The fact that a log transformation eliminated the heteroskedasticity may suggest that a percentage effect is in play, but we would want to investigate that further before we reached that conclusion. Without more information, we don’t know whether our model is incomplete or not. And if the issue is a mispecification of the model, it is contraindicated to use a transformation to hide the impact of the missing effects. In any case, the pattern of the variance tells us that the relationship between circulation and ad revenue is less tight as newspapers get larger, and management should be aware of this as it suggests that relying on ad revenue may be increasingly more rewarding, but also more risky. Further, we can see from the scatterplot that no matter what the true standard error is, it is unlikely to negate the effect completely. We can’t say precisely how much ad revenue will increase with increase in circulation, but we can, in fact, be confident that it will increase, even without a reliable standard error.
So we could report to management:
“Here is a handy formula with a bit of advanced math - we can give you a hand if you need to decipher it”,
or we could report:
“We’ve given you a ballpark estimate, give or take, of the relationship between circulation and ad revenue. We’re confident ad revenue will increase with circulation, but if you need more precision around the “give or take” part, we can provide that with a more complex formula. However, there’s something else you should be aware of. As we increase in size, the risk- reward of generating ad revenue through circulation is going to increase. We don’t know if this is simply inherent in the relationship, or if larger companies begin to replace ad revenue with subscription revenue or if something else is at play. This is something we’d like to study and request budgeting to do so. In any case, this phenomenon should be incorporated into any company risk management strategy.”
I know I would prefer the second.
In sum, heteroskedasticity violates a fundamental assumption about variance for our regression and therefore invalidates inferences based on standard errors and p-values. But the fact is, variance may also tell an important story. Sometimes heteroskedasticity invalidates our entire model, but perhaps sometimes it is our model. After all, a model is just a simplified description of what is significant about our data, it isn’t the regression itself.

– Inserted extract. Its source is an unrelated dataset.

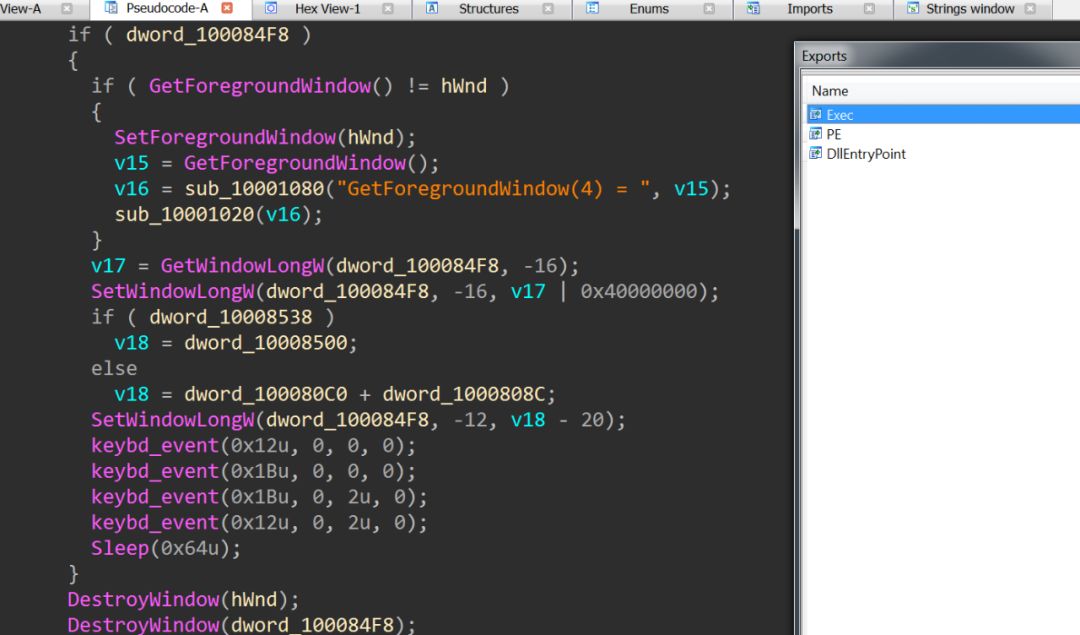Sort exports by the Name column header

[x=830, y=91]
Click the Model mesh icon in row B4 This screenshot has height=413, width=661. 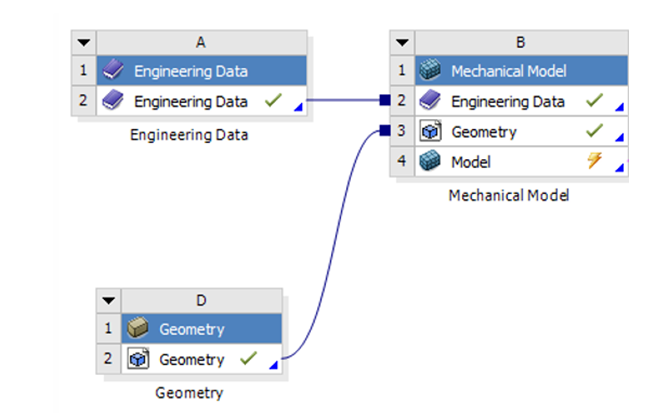tap(430, 161)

A final note - a debate in data science, up there with the Frequentists vs. Baysians, is how to spell heteroskedasticity (or is it heteroscedasticity?). Because the “hetero” suffix is Greek, technically speaking the Greek spelling (with a k) is more correct. However, it does give the appearance that the writer doesn’t know how to spell and just went at it phonetically. So as always, it depends on use case and personal preference. I like heteroskedasticity because I like the way it looks.